Recorded data
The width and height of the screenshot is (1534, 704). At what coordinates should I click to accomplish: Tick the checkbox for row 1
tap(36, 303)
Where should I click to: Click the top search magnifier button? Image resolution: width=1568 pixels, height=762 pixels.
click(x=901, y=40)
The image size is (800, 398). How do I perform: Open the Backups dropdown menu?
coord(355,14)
---
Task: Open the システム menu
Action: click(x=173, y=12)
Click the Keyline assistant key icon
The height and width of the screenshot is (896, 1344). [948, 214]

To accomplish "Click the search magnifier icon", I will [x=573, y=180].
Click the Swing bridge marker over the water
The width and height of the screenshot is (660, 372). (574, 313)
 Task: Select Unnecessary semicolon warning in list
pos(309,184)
---
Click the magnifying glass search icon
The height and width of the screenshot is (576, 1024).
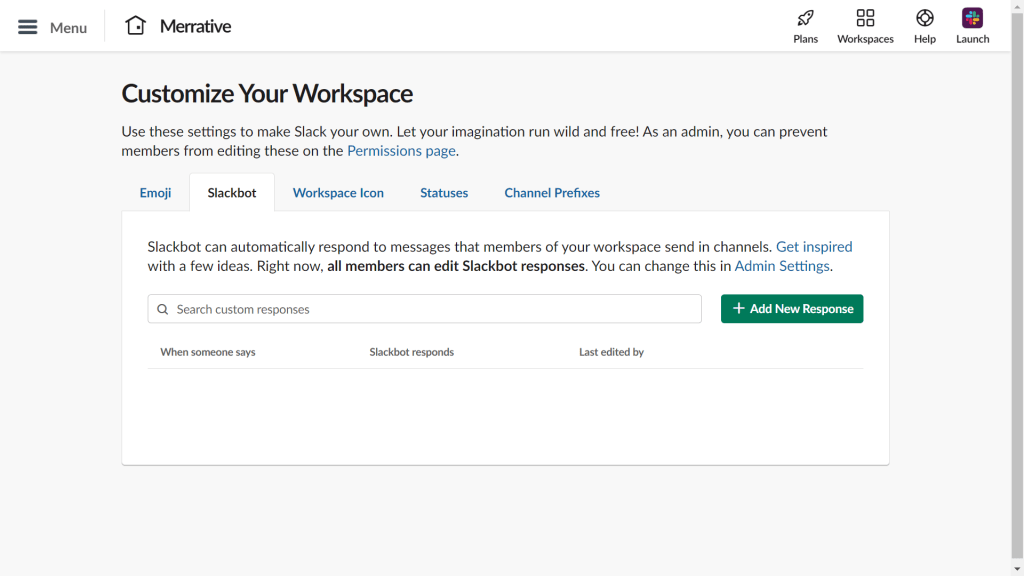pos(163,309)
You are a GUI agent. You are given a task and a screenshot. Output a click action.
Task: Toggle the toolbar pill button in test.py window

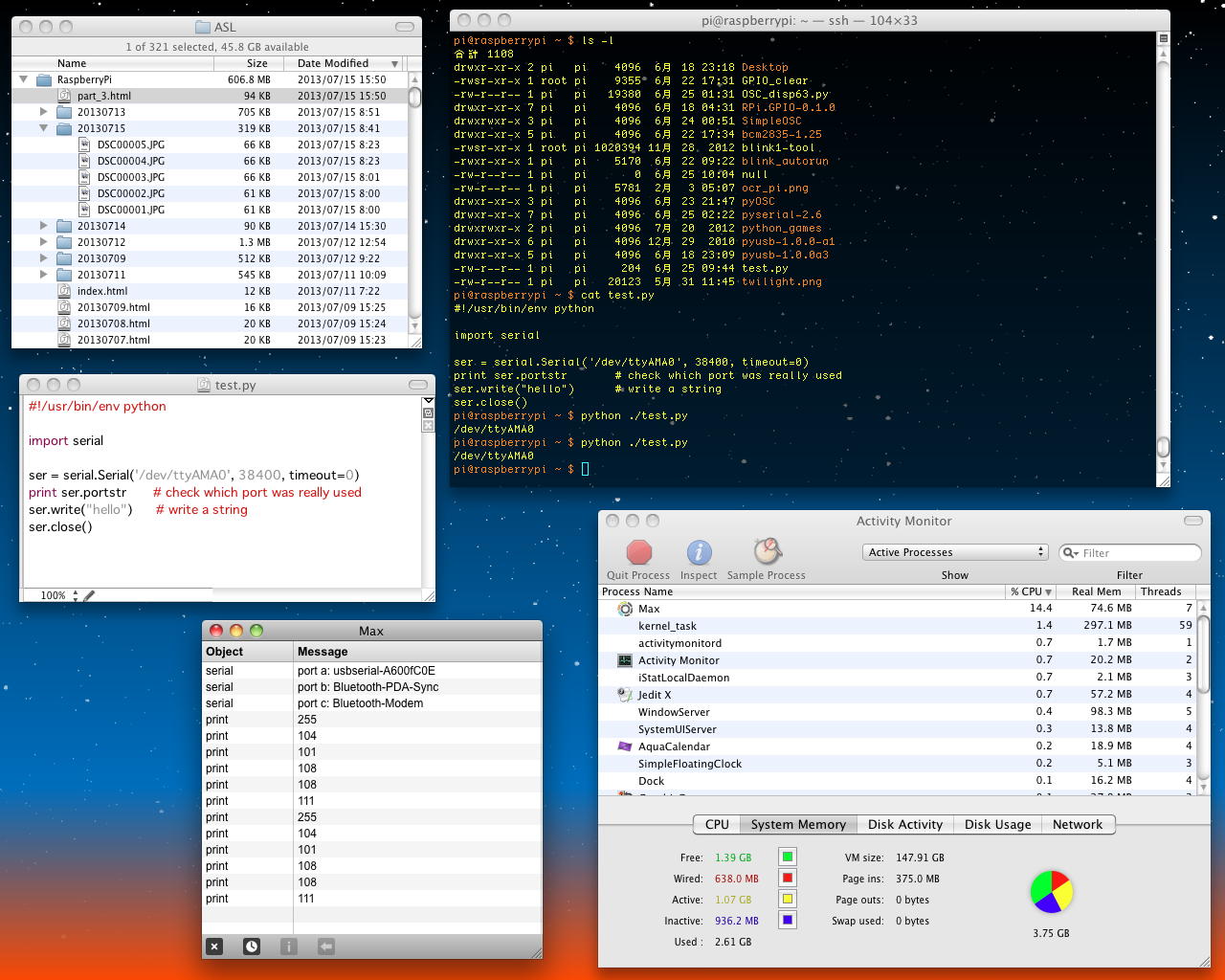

WORK REQUEST: Quote the lines above exactly, starting with the one that has "Click the magnifying glass search icon" and ending with the one that has "Task: Toggle the"; drop the pictures and include nothing else.

TASK SOLUTION:
Click the magnifying glass search icon
The height and width of the screenshot is (576, 1024).
pos(163,309)
You are a GUI agent. You are given a task and a screenshot. Output a click action.
Task: Toggle the toolbar pill button in test.py window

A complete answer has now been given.